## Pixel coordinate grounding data
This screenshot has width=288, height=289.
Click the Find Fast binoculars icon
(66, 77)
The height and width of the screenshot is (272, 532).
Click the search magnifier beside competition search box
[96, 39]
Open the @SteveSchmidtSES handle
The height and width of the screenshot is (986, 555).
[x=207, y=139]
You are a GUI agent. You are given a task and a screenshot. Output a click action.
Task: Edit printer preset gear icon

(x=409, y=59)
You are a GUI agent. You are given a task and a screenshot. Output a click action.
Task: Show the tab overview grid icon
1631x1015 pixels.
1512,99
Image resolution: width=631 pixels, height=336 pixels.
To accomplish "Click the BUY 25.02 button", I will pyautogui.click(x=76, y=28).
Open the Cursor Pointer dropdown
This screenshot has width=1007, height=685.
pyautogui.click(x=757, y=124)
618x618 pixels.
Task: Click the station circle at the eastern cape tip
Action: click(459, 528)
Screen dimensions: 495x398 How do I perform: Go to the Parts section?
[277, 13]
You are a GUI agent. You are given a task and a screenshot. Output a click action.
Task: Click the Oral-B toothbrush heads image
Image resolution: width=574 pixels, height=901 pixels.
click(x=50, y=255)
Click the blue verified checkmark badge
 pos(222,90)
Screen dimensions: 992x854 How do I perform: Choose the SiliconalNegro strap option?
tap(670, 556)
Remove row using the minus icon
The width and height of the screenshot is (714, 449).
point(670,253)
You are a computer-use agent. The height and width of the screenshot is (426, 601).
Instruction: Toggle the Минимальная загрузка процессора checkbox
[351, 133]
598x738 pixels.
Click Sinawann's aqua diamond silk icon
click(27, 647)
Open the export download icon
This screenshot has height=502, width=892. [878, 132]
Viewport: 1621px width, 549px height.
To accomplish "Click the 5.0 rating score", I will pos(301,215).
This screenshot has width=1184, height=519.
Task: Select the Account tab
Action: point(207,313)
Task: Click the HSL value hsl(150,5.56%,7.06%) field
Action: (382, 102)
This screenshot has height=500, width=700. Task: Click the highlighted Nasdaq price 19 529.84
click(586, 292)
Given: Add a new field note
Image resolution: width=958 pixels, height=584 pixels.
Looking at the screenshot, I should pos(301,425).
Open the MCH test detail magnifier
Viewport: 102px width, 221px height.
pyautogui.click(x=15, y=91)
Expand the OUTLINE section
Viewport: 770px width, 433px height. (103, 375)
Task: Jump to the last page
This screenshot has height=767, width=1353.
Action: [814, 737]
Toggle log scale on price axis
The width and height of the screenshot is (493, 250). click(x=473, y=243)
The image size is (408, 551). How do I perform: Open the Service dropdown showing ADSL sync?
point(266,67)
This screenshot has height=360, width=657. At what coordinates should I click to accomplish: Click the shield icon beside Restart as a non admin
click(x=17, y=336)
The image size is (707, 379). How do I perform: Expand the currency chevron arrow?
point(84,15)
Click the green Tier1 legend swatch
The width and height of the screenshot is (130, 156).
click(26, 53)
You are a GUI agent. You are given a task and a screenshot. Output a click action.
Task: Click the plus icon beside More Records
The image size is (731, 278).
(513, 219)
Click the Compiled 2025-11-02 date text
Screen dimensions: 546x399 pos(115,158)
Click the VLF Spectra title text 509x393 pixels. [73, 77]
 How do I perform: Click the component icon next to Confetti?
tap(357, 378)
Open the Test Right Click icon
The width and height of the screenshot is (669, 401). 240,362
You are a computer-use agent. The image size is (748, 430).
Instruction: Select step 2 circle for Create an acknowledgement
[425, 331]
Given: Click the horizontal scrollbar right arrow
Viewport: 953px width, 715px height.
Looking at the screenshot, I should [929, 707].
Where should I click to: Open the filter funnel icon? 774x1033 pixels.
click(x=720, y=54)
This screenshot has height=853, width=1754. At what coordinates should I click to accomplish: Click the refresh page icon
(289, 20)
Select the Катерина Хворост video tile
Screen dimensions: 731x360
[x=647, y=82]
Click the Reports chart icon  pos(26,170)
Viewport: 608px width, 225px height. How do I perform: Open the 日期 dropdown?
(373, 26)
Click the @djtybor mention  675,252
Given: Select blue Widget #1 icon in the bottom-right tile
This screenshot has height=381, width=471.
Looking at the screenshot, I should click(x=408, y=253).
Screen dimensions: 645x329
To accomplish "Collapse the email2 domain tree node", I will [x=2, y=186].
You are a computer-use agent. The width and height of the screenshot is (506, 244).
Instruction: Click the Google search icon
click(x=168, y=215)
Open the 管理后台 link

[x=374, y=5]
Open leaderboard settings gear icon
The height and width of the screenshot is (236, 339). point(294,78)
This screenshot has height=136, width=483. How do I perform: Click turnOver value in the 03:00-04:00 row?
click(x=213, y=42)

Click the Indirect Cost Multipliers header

## WHAT YOU ARE ASKED TO DO
Copy all of the data exactly. Skip nothing.

## REPLY
This screenshot has width=288, height=289.
Click the Find Fast binoculars icon
(66, 77)
The height and width of the screenshot is (272, 532).
Click the search magnifier beside competition search box
[96, 39]
Open the @SteveSchmidtSES handle
The height and width of the screenshot is (986, 555).
[x=207, y=139]
You are a GUI agent. You are given a task and a screenshot. Output a click action.
Task: Edit printer preset gear icon

(x=409, y=59)
You are a GUI agent. You are given a task and a screenshot. Output a click action.
Task: Show the tab overview grid icon
1631x1015 pixels.
1512,99
Image resolution: width=631 pixels, height=336 pixels.
To accomplish "Click the BUY 25.02 button", I will pyautogui.click(x=76, y=28).
Open the Cursor Pointer dropdown
This screenshot has width=1007, height=685.
pyautogui.click(x=757, y=124)
618x618 pixels.
Task: Click the station circle at the eastern cape tip
Action: click(459, 528)
Screen dimensions: 495x398 How do I perform: Go to the Parts section?
[277, 13]
You are a GUI agent. You are given a task and a screenshot. Output a click action.
Task: Click the Oral-B toothbrush heads image
Image resolution: width=574 pixels, height=901 pixels.
click(x=50, y=255)
Click the blue verified checkmark badge
 pos(222,90)
Screen dimensions: 992x854 How do I perform: Choose the SiliconalNegro strap option?
tap(670, 556)
Remove row using the minus icon
The width and height of the screenshot is (714, 449).
point(670,253)
You are a computer-use agent. The height and width of the screenshot is (426, 601).
Instruction: Toggle the Минимальная загрузка процессора checkbox
[351, 133]
598x738 pixels.
Click Sinawann's aqua diamond silk icon
click(27, 647)
Open the export download icon
This screenshot has height=502, width=892. [878, 132]
Viewport: 1621px width, 549px height.
To accomplish "Click the 5.0 rating score", I will pos(301,215).
This screenshot has width=1184, height=519.
Task: Select the Account tab
Action: point(207,313)
Task: Click the HSL value hsl(150,5.56%,7.06%) field
Action: (382, 102)
This screenshot has height=500, width=700. Task: Click the highlighted Nasdaq price 19 529.84
click(586, 292)
Given: Add a new field note
Image resolution: width=958 pixels, height=584 pixels.
Looking at the screenshot, I should pos(301,425).
Open the MCH test detail magnifier
Viewport: 102px width, 221px height.
pyautogui.click(x=15, y=91)
Expand the OUTLINE section
Viewport: 770px width, 433px height. (103, 375)
Task: Jump to the last page
This screenshot has height=767, width=1353.
Action: [814, 737]
Toggle log scale on price axis
The width and height of the screenshot is (493, 250). click(x=473, y=243)
The image size is (408, 551). How do I perform: Open the Service dropdown showing ADSL sync?
point(266,67)
This screenshot has height=360, width=657. At what coordinates should I click to accomplish: Click the shield icon beside Restart as a non admin
click(x=17, y=336)
The image size is (707, 379). How do I perform: Expand the currency chevron arrow?
point(84,15)
Click the green Tier1 legend swatch
The width and height of the screenshot is (130, 156).
click(26, 53)
You are a GUI agent. You are given a task and a screenshot. Output a click action.
Task: Click the plus icon beside More Records
The image size is (731, 278).
(513, 219)
Click the Compiled 2025-11-02 date text
Screen dimensions: 546x399 pos(115,158)
Click the VLF Spectra title text 509x393 pixels. [73, 77]
 How do I perform: Click the component icon next to Confetti?
tap(357, 378)
Open the Test Right Click icon
The width and height of the screenshot is (669, 401). 240,362
You are a computer-use agent. The image size is (748, 430).
Instruction: Select step 2 circle for Create an acknowledgement
[425, 331]
Given: Click the horizontal scrollbar right arrow
Viewport: 953px width, 715px height.
Looking at the screenshot, I should [929, 707].
Where should I click to: Open the filter funnel icon? 774x1033 pixels.
click(x=720, y=54)
This screenshot has height=853, width=1754. At what coordinates should I click to accomplish: Click the refresh page icon
(289, 20)
Select the Катерина Хворост video tile
Screen dimensions: 731x360
[x=647, y=82]
Click the Reports chart icon  pos(26,170)
Viewport: 608px width, 225px height. How do I perform: Open the 日期 dropdown?
(373, 26)
Click the @djtybor mention  675,252
Given: Select blue Widget #1 icon in the bottom-right tile
This screenshot has height=381, width=471.
Looking at the screenshot, I should click(x=408, y=253).
Screen dimensions: 645x329
To accomplish "Collapse the email2 domain tree node", I will [x=2, y=186].
You are a computer-use agent. The width and height of the screenshot is (506, 244).
Instruction: Click the Google search icon
click(x=168, y=215)
Open the 管理后台 link

[x=374, y=5]
Open leaderboard settings gear icon
The height and width of the screenshot is (236, 339). point(294,78)
This screenshot has height=136, width=483. How do I perform: Click turnOver value in the 03:00-04:00 row?
click(x=213, y=42)

Click the Indirect Cost Multipliers header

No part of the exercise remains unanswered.